── Input material
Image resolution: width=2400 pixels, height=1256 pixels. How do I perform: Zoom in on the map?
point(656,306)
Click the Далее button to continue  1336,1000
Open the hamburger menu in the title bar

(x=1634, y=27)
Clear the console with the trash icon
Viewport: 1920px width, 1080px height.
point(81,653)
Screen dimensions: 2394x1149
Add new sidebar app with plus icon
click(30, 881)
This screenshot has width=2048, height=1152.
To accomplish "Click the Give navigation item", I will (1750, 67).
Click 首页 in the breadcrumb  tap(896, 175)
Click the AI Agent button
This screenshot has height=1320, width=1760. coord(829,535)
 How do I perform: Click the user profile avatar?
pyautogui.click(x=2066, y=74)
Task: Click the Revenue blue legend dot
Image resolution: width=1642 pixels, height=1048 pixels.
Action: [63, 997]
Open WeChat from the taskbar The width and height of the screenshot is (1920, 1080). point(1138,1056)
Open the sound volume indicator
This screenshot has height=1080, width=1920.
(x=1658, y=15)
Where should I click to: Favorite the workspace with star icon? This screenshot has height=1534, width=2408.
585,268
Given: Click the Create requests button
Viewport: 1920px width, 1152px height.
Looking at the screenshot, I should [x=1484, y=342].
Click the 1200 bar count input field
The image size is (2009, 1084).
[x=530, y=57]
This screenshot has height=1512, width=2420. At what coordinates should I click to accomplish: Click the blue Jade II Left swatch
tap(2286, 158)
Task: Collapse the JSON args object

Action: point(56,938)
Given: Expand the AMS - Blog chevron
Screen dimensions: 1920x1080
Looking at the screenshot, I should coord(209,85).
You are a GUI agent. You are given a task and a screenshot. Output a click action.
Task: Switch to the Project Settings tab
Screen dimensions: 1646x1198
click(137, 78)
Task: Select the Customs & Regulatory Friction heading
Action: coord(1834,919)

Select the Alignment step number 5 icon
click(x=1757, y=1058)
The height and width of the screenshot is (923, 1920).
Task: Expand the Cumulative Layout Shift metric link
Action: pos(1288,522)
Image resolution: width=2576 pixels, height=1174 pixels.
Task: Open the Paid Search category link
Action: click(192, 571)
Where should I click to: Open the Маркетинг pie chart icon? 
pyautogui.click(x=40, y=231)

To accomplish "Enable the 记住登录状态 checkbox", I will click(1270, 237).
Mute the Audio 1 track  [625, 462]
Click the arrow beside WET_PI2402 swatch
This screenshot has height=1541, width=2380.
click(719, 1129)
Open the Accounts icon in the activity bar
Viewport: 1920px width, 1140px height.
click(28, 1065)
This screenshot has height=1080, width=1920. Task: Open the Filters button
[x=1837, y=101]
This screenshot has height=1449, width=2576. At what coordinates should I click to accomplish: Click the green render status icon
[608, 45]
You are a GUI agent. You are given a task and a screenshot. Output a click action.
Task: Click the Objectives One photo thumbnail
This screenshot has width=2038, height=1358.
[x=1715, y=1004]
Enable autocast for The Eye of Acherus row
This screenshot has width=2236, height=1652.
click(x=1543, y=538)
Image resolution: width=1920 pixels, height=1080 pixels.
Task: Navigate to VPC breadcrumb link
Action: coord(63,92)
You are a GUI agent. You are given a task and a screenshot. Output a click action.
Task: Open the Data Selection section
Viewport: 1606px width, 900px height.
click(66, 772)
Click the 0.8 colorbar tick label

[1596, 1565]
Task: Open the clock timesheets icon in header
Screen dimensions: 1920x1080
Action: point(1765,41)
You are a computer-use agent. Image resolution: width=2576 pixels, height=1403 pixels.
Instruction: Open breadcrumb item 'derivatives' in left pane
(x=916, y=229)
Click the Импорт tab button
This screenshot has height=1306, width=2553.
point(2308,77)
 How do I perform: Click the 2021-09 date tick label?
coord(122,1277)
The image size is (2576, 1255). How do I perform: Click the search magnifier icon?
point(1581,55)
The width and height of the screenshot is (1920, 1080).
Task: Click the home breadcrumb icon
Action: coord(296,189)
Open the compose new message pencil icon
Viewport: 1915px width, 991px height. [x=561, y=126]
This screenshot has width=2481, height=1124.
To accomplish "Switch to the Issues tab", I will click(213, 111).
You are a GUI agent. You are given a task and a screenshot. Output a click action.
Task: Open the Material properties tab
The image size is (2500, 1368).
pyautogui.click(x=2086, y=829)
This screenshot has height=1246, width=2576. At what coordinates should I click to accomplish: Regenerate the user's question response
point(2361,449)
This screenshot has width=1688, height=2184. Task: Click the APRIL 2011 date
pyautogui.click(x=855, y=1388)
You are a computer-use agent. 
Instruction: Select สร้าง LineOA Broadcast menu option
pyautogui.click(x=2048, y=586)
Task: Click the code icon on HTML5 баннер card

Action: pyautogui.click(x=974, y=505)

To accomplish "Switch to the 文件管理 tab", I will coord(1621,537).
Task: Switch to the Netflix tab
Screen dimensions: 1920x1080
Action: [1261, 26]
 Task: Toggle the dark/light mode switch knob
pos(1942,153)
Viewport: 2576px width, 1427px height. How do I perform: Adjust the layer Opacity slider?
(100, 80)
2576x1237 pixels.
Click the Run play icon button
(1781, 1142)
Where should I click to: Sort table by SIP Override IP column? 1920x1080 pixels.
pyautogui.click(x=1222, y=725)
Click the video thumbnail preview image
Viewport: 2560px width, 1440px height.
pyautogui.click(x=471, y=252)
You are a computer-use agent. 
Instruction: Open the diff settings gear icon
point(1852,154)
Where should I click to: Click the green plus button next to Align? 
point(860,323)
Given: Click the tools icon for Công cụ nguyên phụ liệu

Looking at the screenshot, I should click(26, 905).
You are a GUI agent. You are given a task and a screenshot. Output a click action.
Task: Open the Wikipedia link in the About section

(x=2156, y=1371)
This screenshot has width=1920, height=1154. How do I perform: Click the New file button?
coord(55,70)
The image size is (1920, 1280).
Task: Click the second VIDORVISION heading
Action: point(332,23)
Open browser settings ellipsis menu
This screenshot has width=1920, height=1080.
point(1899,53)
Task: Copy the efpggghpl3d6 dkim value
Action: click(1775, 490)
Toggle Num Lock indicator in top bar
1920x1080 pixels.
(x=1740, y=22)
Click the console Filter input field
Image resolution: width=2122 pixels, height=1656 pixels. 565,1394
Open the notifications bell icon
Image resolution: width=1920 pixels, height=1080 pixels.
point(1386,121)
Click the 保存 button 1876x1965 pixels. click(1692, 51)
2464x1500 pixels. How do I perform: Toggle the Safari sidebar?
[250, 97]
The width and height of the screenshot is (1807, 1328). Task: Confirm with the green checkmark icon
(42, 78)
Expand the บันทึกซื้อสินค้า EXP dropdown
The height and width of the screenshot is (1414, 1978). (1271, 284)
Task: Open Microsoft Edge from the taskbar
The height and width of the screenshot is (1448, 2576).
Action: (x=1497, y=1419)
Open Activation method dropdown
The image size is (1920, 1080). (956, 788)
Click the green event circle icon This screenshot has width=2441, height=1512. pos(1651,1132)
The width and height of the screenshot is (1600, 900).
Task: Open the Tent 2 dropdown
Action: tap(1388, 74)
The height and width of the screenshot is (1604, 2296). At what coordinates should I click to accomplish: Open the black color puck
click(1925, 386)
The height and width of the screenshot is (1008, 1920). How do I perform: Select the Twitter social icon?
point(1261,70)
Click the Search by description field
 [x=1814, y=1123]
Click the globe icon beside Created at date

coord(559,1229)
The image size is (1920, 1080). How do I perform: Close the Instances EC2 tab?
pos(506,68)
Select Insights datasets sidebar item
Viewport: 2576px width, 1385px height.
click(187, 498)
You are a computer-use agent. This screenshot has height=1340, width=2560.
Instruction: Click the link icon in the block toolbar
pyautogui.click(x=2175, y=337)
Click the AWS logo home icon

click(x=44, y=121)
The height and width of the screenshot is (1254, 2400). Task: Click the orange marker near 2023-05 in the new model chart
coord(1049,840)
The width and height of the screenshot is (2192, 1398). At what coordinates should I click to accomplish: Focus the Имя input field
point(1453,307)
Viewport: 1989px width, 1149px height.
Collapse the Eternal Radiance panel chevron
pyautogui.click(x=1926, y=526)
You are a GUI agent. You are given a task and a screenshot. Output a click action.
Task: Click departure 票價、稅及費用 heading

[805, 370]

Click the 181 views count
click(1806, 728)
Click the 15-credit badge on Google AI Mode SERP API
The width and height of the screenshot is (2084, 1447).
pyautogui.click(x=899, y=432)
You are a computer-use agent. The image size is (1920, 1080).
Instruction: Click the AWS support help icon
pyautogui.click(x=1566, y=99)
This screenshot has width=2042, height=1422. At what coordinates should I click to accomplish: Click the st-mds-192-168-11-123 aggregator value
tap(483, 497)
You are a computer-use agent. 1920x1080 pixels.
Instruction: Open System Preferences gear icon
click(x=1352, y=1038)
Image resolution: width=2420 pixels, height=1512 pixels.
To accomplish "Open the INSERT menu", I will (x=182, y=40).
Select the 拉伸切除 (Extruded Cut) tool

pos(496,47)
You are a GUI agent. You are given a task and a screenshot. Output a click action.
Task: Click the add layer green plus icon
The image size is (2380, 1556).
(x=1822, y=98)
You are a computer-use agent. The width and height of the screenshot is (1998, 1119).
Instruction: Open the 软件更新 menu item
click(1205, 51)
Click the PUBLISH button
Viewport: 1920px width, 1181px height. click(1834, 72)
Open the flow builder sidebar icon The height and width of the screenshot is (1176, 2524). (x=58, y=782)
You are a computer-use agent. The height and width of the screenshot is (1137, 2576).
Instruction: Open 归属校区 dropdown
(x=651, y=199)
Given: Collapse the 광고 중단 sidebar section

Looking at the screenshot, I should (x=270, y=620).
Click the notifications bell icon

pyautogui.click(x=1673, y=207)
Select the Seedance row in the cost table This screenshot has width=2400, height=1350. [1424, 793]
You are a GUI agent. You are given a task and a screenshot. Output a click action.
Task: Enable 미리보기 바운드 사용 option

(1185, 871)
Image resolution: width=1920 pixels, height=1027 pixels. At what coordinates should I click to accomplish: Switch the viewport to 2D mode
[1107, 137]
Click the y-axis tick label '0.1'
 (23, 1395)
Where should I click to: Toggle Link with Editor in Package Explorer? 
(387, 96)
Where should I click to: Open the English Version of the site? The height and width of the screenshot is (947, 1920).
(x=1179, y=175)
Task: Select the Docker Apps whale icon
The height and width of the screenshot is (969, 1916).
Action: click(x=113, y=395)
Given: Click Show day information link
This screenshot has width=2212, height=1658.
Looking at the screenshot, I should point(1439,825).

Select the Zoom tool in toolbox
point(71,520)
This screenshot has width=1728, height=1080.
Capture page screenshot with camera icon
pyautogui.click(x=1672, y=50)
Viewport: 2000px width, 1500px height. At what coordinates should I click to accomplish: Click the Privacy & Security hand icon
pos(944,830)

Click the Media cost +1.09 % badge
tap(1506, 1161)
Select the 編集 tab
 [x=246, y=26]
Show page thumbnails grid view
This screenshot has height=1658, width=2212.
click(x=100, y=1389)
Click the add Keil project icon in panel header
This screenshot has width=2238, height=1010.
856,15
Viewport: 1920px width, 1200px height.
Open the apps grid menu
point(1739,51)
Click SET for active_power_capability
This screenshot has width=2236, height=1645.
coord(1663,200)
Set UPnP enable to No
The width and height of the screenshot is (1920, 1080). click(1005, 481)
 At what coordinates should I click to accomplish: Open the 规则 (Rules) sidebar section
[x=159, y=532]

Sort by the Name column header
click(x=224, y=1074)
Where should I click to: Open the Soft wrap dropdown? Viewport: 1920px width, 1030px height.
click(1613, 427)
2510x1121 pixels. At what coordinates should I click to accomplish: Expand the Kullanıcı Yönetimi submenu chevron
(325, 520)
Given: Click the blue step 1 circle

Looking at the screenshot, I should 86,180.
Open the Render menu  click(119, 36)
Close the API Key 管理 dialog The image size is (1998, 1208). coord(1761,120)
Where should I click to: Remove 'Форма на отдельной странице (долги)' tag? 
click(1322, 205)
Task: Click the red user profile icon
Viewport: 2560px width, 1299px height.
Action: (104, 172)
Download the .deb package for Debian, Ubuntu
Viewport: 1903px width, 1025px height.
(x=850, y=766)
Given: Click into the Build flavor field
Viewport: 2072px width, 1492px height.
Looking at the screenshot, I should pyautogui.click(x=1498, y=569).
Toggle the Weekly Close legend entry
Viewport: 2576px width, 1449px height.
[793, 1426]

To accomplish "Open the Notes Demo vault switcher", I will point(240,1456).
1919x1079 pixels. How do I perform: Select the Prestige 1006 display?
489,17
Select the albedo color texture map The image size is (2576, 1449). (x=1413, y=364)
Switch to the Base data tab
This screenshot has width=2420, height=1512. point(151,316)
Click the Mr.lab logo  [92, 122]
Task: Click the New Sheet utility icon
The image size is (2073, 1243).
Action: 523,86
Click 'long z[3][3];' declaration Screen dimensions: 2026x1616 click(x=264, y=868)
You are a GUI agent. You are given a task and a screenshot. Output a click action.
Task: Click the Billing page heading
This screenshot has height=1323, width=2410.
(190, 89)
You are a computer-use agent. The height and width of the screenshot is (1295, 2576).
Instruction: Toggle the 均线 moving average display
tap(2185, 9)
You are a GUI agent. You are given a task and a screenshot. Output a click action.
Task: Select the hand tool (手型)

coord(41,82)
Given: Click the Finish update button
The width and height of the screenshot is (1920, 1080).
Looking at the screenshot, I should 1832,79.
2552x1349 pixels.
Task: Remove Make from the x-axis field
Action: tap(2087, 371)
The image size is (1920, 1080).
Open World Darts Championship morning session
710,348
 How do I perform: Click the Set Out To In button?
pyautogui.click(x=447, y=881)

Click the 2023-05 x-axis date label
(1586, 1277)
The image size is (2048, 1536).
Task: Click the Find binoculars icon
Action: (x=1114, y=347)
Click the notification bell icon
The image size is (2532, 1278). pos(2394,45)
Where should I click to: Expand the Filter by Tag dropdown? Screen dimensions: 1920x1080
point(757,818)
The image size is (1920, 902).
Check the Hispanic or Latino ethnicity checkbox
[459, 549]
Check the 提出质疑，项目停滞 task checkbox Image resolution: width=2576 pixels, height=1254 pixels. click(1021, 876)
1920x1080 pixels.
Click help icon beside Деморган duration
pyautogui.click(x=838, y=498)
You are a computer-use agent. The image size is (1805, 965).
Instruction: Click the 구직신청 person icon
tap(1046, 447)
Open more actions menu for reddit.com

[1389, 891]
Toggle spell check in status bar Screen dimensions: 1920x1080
────
- **Problem to work on**
From the listing, please work out how many lines contain "will". Give the number only.

- **Result of the task**
6